(Stored dataset items)
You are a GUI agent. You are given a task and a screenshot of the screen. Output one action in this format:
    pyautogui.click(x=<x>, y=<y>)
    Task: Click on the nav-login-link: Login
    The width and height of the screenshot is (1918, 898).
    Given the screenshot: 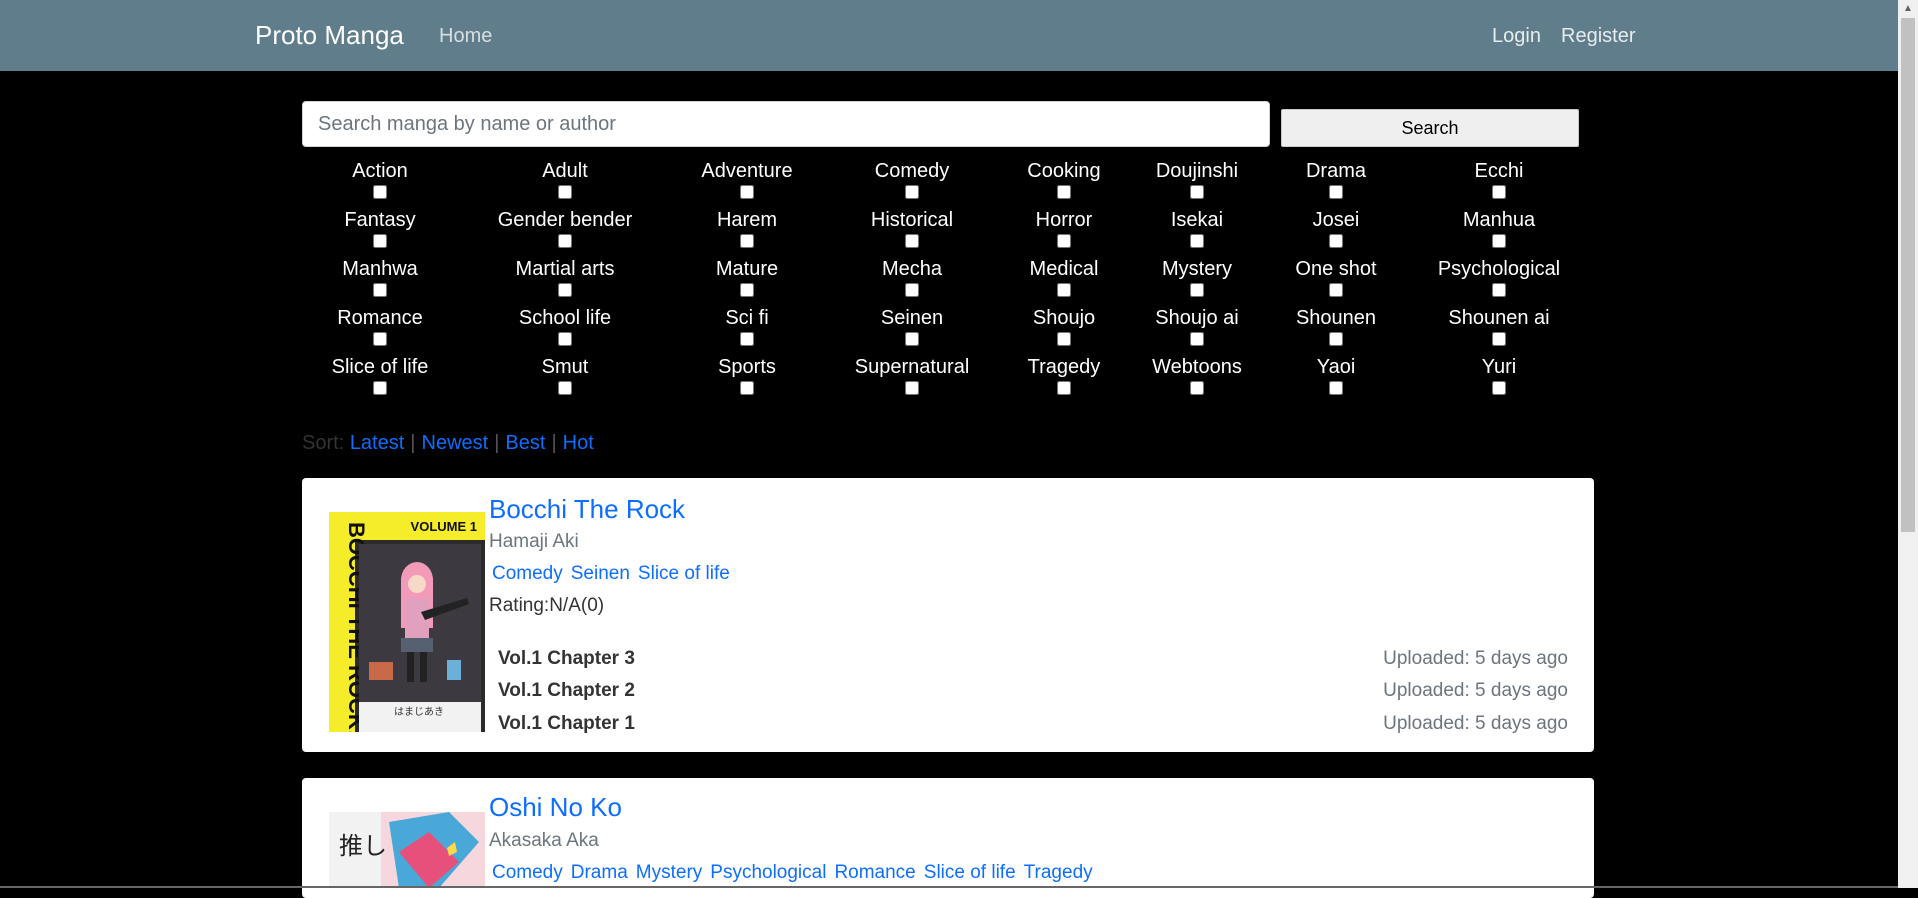 What is the action you would take?
    pyautogui.click(x=1516, y=36)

> [Task statement]: Please return the lines of the material above verbatim, from its first line through the line containing "The width and".

> [Your solution]:
You are a GUI agent. You are given a task and a screenshot of the screen. Output one action in this format:
    pyautogui.click(x=<x>, y=<y>)
    Task: Click on the nav-login-link: Login
    The width and height of the screenshot is (1918, 898).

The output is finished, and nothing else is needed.